▶ [Given instruction]
Extract every line of the rows that contains the string "width", and copy each one in full.

▶ [Materials provided]
====

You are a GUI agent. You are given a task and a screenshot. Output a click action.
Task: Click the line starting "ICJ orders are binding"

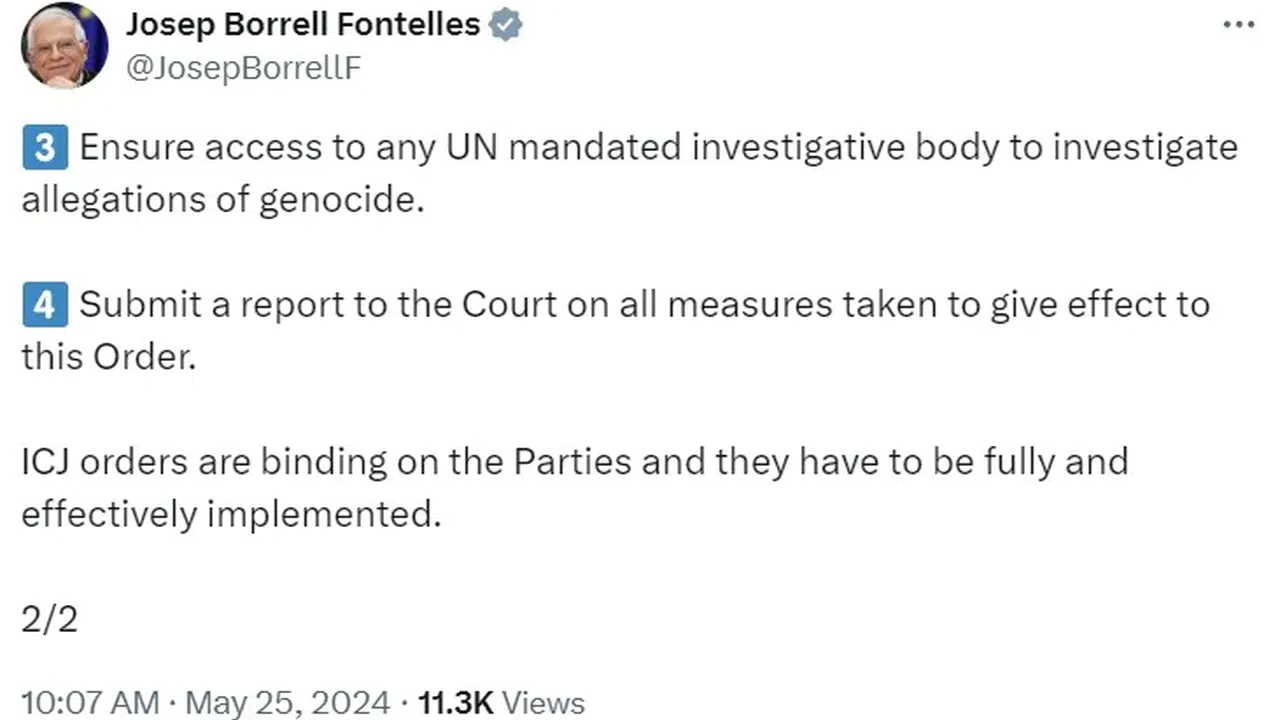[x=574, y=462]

====

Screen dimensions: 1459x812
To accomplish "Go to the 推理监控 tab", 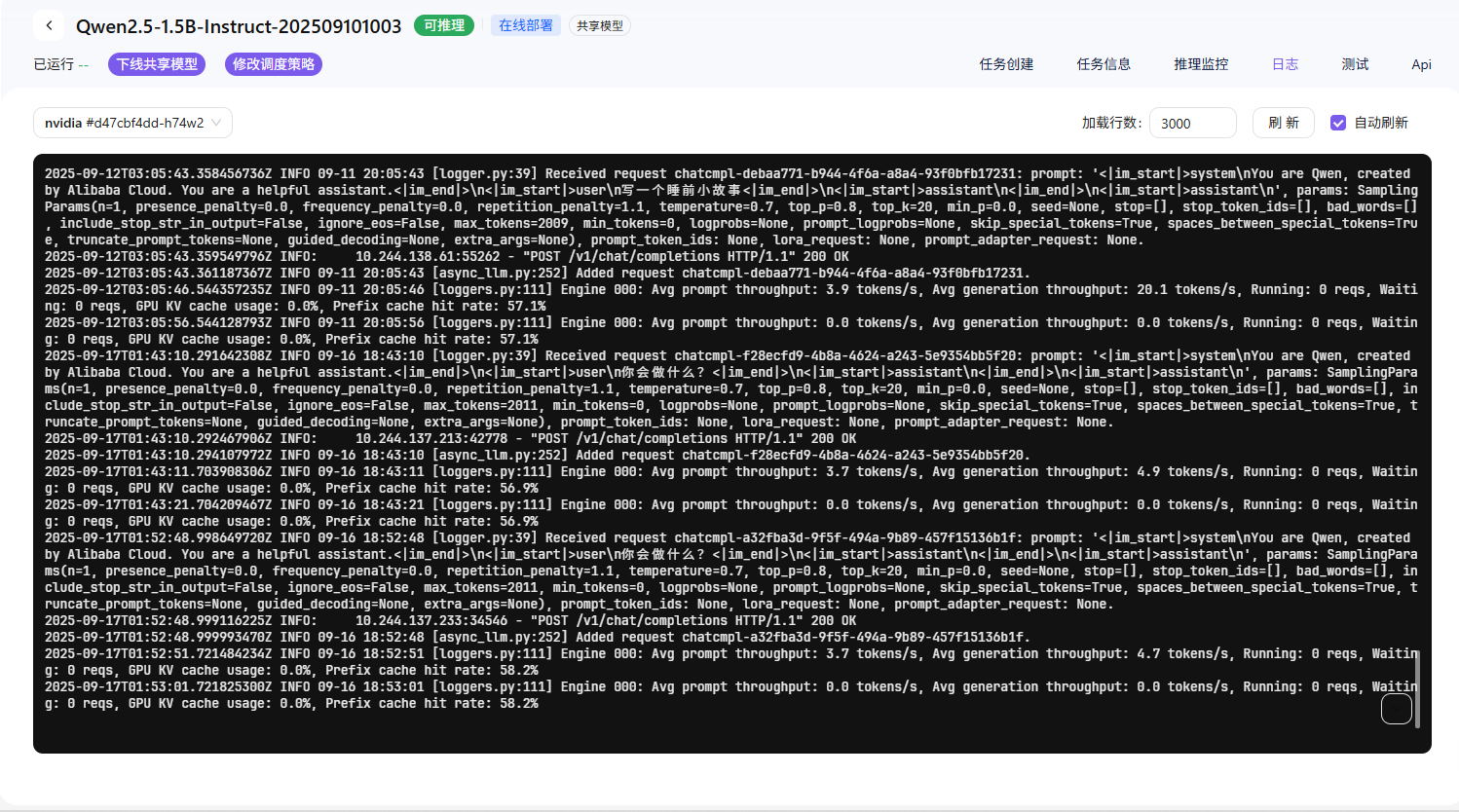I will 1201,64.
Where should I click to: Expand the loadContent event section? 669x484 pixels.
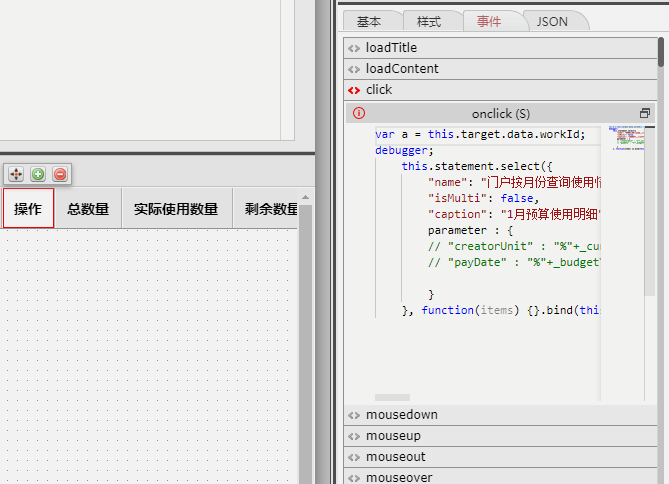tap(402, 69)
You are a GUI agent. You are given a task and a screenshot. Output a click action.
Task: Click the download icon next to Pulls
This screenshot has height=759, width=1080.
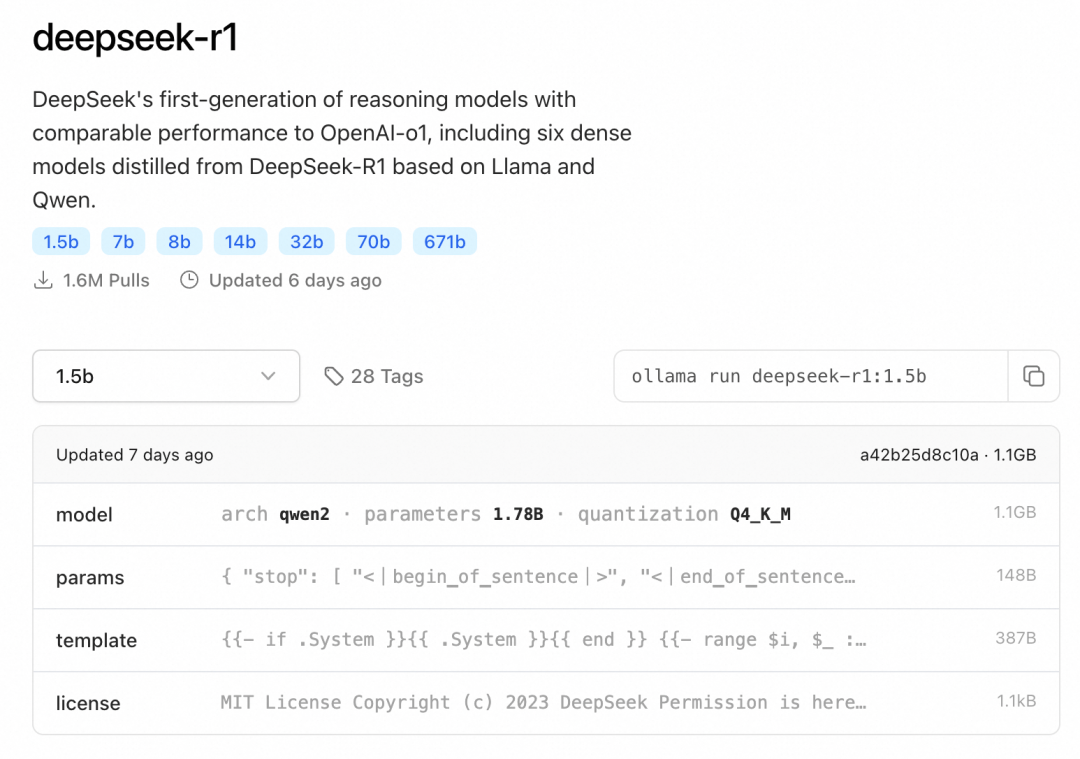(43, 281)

====

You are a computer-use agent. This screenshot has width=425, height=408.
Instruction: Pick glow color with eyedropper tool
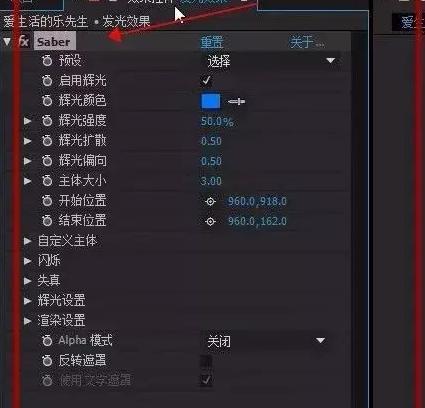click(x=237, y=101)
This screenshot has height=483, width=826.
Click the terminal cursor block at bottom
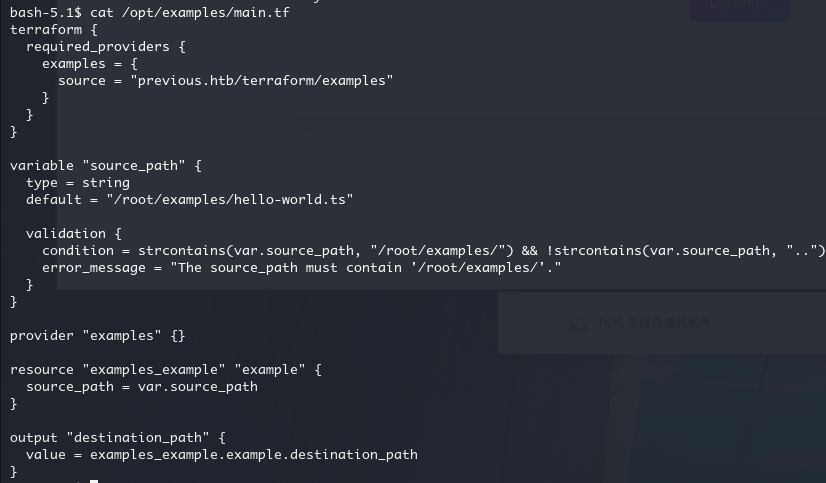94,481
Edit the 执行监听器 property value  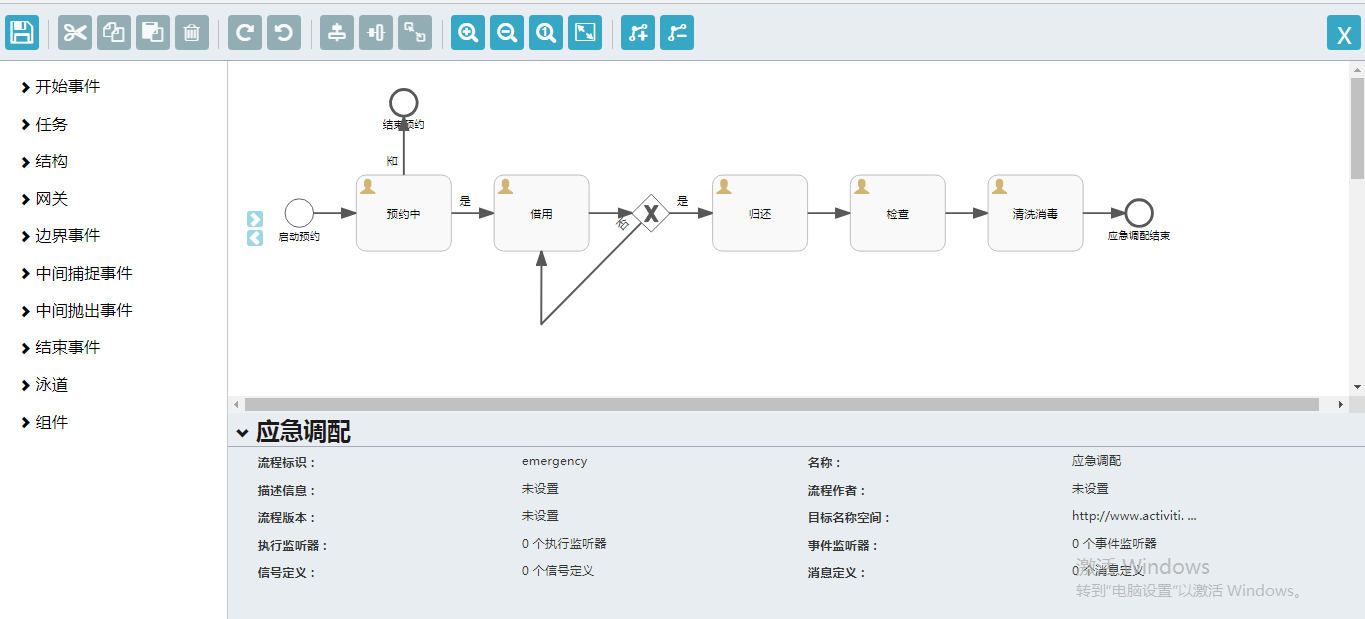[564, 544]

====

▶ [Worked answer]
This screenshot has height=759, width=1080.
You are a computer-use agent. This screenshot has width=425, height=408.
This screenshot has height=483, width=826.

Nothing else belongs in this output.